- _What is required_
Would you count how many lines of the entries below include the word "computer"? Give nothing but the number.

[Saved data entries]
- Opening Delimiter -

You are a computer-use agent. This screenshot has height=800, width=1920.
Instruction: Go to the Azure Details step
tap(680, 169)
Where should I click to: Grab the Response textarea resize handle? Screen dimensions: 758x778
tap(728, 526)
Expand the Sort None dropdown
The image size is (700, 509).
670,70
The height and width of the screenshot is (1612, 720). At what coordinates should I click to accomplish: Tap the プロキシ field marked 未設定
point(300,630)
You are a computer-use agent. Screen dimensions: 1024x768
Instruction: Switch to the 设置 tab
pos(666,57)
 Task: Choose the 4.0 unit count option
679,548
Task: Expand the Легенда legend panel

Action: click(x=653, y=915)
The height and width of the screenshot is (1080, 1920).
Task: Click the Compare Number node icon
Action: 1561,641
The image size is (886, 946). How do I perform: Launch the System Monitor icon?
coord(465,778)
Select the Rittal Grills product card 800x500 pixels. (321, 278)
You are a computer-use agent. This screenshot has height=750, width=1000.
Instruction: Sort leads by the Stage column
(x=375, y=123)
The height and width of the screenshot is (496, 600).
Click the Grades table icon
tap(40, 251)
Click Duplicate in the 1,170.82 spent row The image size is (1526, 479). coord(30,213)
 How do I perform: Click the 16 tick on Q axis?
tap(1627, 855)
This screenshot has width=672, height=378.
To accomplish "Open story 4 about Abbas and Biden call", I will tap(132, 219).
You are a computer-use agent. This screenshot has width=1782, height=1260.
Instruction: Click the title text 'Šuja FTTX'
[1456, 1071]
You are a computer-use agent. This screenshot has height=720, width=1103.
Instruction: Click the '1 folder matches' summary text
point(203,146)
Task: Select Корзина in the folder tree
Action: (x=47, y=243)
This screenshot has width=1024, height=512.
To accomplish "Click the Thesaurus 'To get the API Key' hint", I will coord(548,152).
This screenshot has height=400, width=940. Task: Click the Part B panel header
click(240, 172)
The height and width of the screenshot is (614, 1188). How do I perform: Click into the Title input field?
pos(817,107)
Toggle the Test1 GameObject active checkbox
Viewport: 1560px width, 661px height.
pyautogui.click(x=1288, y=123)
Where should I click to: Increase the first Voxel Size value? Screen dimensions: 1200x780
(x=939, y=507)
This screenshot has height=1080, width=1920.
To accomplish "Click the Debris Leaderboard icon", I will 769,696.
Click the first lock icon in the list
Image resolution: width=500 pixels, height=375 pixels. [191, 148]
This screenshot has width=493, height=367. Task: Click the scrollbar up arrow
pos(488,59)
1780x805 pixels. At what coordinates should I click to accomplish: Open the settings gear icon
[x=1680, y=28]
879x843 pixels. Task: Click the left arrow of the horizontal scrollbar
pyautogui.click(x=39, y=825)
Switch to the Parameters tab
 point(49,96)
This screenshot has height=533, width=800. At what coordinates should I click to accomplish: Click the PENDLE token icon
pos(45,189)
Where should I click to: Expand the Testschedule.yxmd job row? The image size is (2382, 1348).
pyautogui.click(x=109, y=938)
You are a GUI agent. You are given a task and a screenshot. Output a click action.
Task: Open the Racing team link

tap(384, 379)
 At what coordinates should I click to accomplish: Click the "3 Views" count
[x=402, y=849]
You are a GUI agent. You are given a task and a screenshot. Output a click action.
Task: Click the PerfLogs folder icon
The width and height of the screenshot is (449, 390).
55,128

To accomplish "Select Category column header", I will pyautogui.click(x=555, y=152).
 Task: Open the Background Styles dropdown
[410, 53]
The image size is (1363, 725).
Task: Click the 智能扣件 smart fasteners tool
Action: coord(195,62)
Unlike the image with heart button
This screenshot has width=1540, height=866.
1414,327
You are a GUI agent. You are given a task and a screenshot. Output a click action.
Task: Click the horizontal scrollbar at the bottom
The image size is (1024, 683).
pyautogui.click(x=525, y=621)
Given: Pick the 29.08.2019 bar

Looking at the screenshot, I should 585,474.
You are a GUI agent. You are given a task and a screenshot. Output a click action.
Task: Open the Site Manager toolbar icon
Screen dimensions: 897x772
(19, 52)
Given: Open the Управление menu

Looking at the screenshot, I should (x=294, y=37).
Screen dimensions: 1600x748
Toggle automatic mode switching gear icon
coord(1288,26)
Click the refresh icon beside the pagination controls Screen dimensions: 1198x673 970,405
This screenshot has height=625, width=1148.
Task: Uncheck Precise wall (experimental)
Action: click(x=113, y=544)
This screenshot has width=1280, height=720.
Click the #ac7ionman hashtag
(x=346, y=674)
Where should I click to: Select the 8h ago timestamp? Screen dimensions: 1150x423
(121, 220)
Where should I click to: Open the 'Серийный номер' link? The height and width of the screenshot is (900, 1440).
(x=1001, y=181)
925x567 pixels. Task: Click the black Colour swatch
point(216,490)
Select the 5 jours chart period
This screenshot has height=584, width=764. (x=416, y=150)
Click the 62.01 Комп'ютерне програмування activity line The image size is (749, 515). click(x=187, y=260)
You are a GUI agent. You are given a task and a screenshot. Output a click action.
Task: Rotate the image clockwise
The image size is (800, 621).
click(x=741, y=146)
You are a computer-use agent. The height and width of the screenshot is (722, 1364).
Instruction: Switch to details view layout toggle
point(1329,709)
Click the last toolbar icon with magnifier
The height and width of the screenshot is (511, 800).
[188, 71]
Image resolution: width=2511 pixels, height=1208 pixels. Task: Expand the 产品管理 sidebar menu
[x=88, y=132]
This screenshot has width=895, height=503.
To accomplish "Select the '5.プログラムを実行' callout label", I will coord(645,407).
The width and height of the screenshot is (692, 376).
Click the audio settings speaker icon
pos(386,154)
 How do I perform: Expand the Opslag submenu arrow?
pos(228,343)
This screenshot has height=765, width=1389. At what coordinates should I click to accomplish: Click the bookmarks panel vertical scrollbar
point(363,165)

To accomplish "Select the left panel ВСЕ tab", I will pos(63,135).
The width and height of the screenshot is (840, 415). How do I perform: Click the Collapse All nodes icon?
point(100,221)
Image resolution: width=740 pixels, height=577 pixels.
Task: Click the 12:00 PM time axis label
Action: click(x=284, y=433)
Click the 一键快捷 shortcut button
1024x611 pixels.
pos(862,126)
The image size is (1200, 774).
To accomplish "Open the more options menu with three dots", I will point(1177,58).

- Closing Delimiter -

- _Response_
6